Washington: The United States slapped Pakistani Taliban chief, Hakimullah Mehsud, with terrorism charges for his alleged role in the murder of seven Americans at a CIA base in Afghanistan.
The Justice Department move came as the State Department added the Tehreek-e-Taliban to a blacklist of foreign terrorist organisations, which means members face asset freezes and travel bans.
The State Department also offered rewards of up to USD 5 million each for information leading to Mehsud's location and the location of Wali ur-Rehman, who is reportedly Mehsud's current second-in-command.
"Hakimullah Mehsud, the self-proclaimed emir of the Pakistani Taliban, has been charged by criminal complaint for his alleged involvement in the murder of seven American citizens on December 30, 2009 at a US military base in Afghanistan," the Justice Department said in a statement.
In a two-count complaint filed in US District Court in Washington, Mehsud was charged with conspiracy to murder Americans abroad and conspiracy to use a weapon of mass destruction against US citizens abroad.
Daniel Benjamin, the ambassador at large for counter-terrorism, said Improvised Explosive Devices (IEDs), often made up of fertilizer and diesel fuel, fall into the category of weapons of mass destruction.

(Stored data entries)
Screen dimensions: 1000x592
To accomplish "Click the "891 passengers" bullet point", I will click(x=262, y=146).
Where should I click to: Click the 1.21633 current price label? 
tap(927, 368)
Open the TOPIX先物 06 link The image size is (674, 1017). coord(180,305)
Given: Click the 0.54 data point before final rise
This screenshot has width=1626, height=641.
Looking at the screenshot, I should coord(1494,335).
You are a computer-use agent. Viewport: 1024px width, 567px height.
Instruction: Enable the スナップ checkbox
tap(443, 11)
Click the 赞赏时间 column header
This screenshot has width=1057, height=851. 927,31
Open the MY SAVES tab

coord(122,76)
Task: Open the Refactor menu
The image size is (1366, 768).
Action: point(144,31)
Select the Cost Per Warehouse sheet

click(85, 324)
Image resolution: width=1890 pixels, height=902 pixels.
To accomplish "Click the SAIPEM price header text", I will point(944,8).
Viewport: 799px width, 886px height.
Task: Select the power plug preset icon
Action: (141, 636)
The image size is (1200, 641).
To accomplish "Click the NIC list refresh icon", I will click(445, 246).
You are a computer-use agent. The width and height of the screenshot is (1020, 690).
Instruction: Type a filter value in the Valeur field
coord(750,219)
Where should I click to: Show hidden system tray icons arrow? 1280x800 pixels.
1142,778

- **EXERCISE INSTRUCTIONS**: Print the passage of the news report on Hakimullah Mehsud between "The Justice Department move" and "US citizens abroad.", inclusive, with no changes. These rows are separate material and stand apart from the news report on Hakimullah Mehsud.

- **ANSWER BOX**:
The Justice Department move came as the State Department added the Tehreek-e-Taliban to a blacklist of foreign terrorist organisations, which means members face asset freezes and travel bans.
The State Department also offered rewards of up to USD 5 million each for information leading to Mehsud's location and the location of Wali ur-Rehman, who is reportedly Mehsud's current second-in-command.
"Hakimullah Mehsud, the self-proclaimed emir of the Pakistani Taliban, has been charged by criminal complaint for his alleged involvement in the murder of seven American citizens on December 30, 2009 at a US military base in Afghanistan," the Justice Department said in a statement.
In a two-count complaint filed in US District Court in Washington, Mehsud was charged with conspiracy to murder Americans abroad and conspiracy to use a weapon of mass destruction against US citizens abroad.